At the office, the plant by the window, the one I nearly let die back in March, sprouted three new leaves in a week. They were glossy and bright, like they’d been waxed. Ettie Garland brought me a tin of biscuits with a gingham ribbon round it. Ginger snaps that tasted slightly of clove. My supervisor, eyes soft from some good news of her own, called me into her cubicle and handed me a slip of paper.
“Small raise,” she said. “You’re reliable. We need reliable.”
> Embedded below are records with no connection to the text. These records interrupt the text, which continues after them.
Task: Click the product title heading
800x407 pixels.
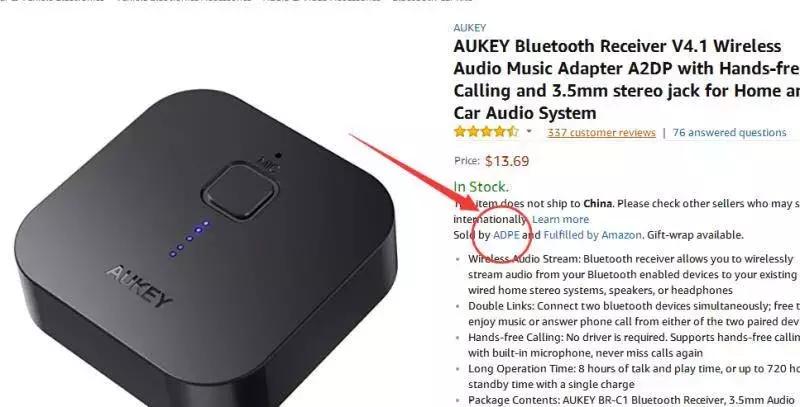Action: point(627,79)
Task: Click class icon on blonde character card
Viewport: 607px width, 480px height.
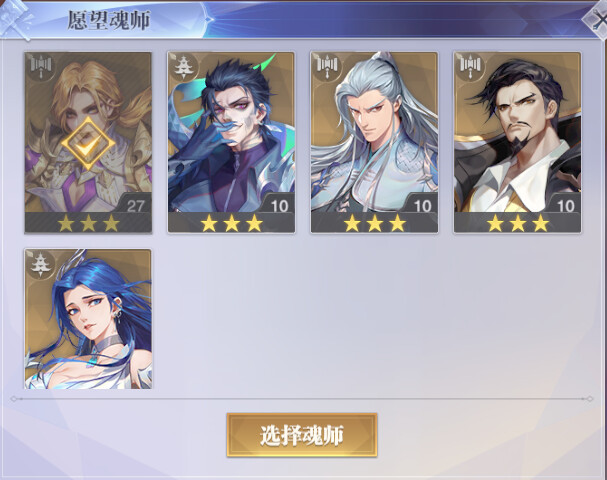Action: tap(41, 67)
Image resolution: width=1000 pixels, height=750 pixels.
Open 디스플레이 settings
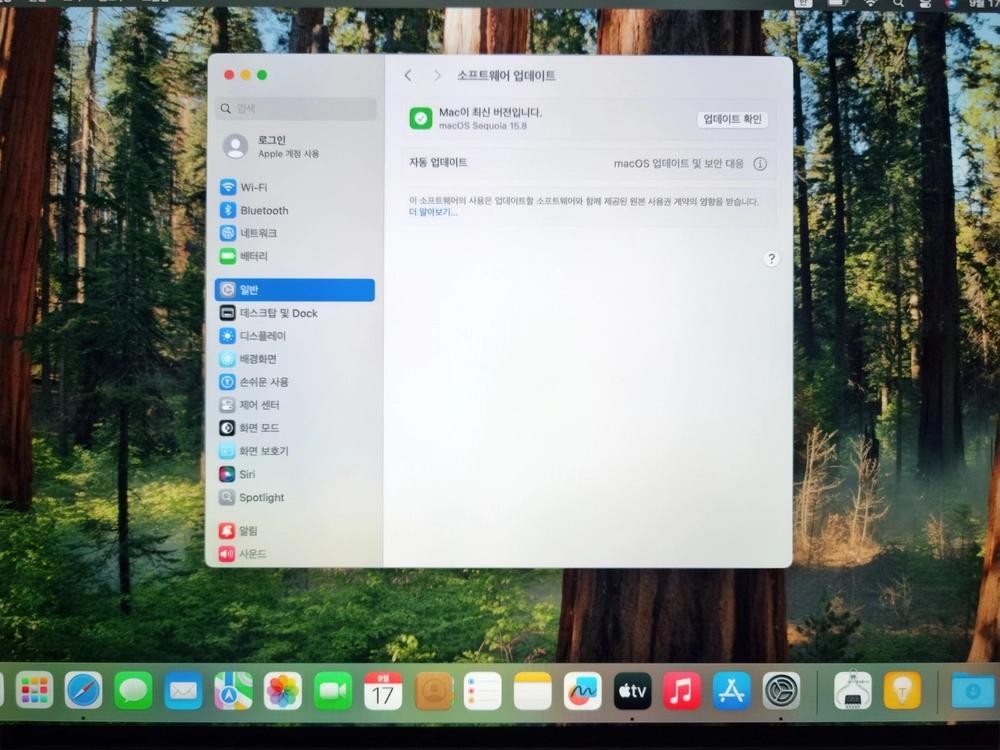295,335
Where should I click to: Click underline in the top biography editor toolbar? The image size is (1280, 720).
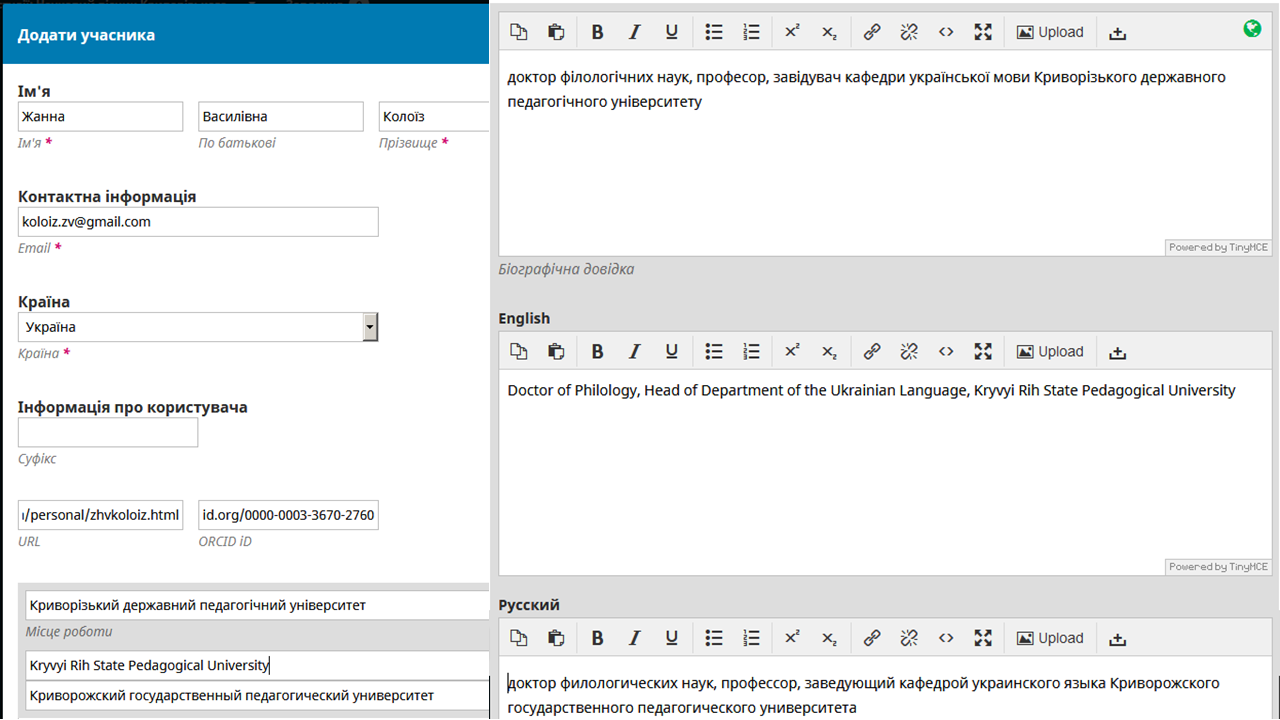pyautogui.click(x=671, y=32)
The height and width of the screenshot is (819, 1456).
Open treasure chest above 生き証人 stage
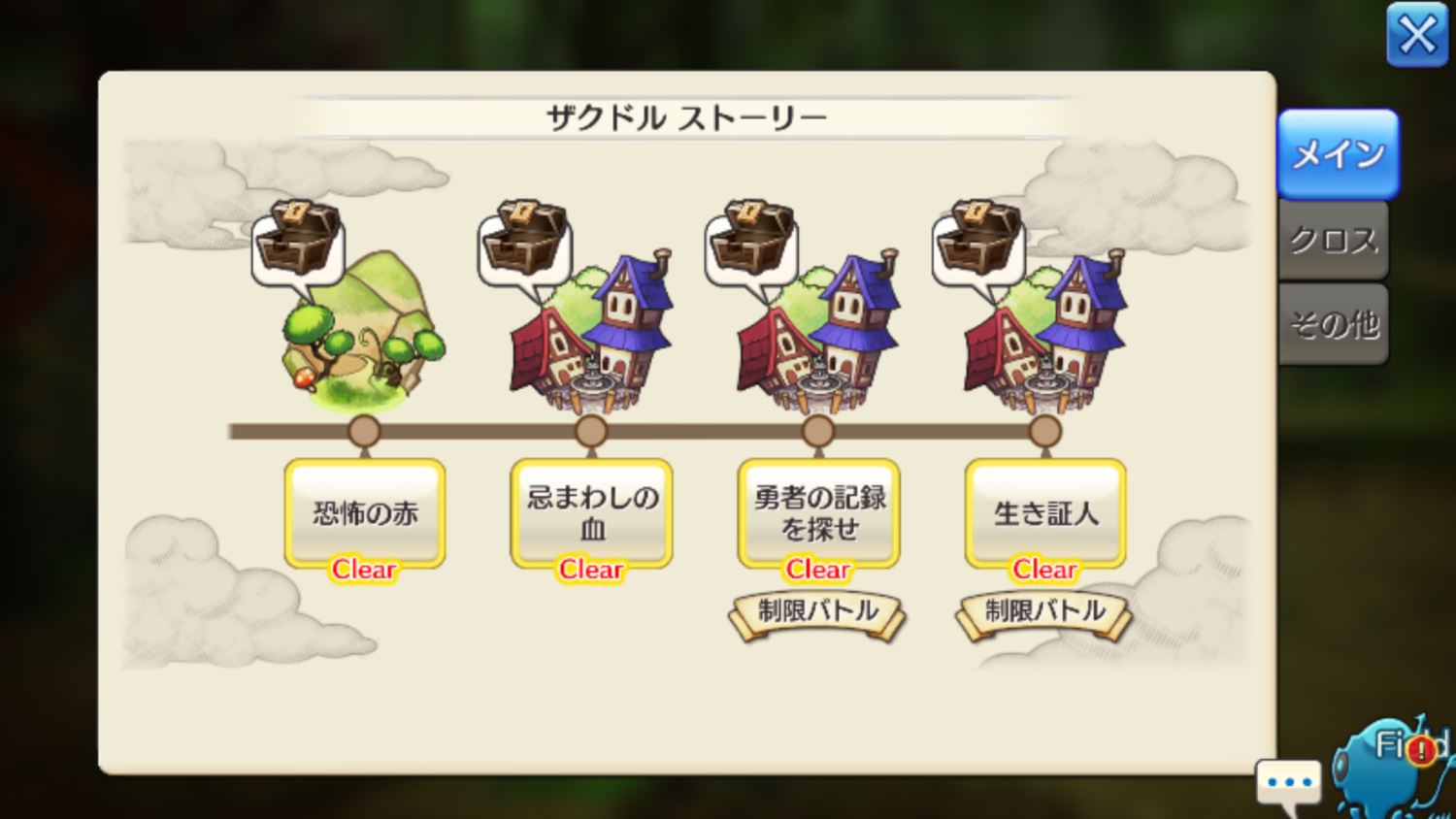[x=979, y=243]
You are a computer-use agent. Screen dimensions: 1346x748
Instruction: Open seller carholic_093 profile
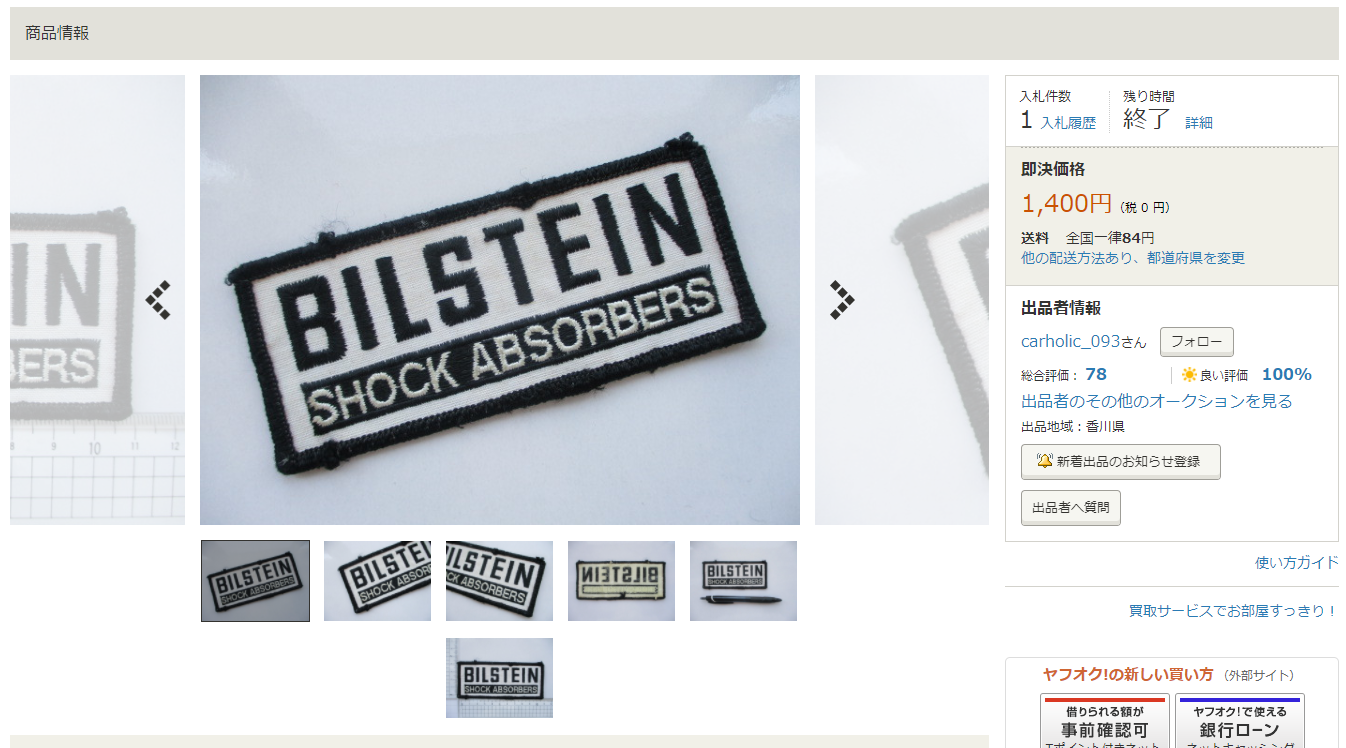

Reliable. The word sat strange in my chest, warm and unfamiliar. Like trying on a jumper that wasn’t yours and finding it fit. Me. Reliable. A word I used to dodge. Now it stuck. Like sunrise. Or gravity. Or the way Sarah’s hair smelled like strawberries after a shower.
Saturday, we took our bikes out again. Just the two of us. Her legs were longer now, her movements sure. The streamers hung faded and windless, but she’d kept them on. We rode without agenda, ended up in a park neither of us remembered being there. It was quiet. Ducks left widening trails through the pond’s skin, and a bench offered itself beneath a tilted oak.
We shared a sandwich—egg mayo, too much mustard. Sarah fed crusts to the ducks in methodical flicks.
“Mum says you’re doing better,” she said, gaze on the water.
“Yeah?” I watched the ripples slide across each other like silk. “Guess I am.”
“How come?”
I thought about the list, the invisible ledger I kept. Notebooks in my mind where I wrote down things like paid council tax on time and didn’t snap at the bloke who cut the queue. But that wasn’t what this was. Not entirely.
“I just started noticing things,” I said.
She nodded like she got it. Maybe she did. Maybe she noticed, too.
We walked our bikes back through the lengthening gold of the afternoon. There was a building site on the corner, all scaffolding and shouting, but the path had been freshly laid. Black tarmac, still warm, gleaming in the light. No marks yet. Not one boot print.
Sarah pointed. “Looks like the beginning of something.”
That night I wrote it down: Had a good day with Sarah. No fireworks. Just another small win. One more square on the map I didn’t know I was drawing.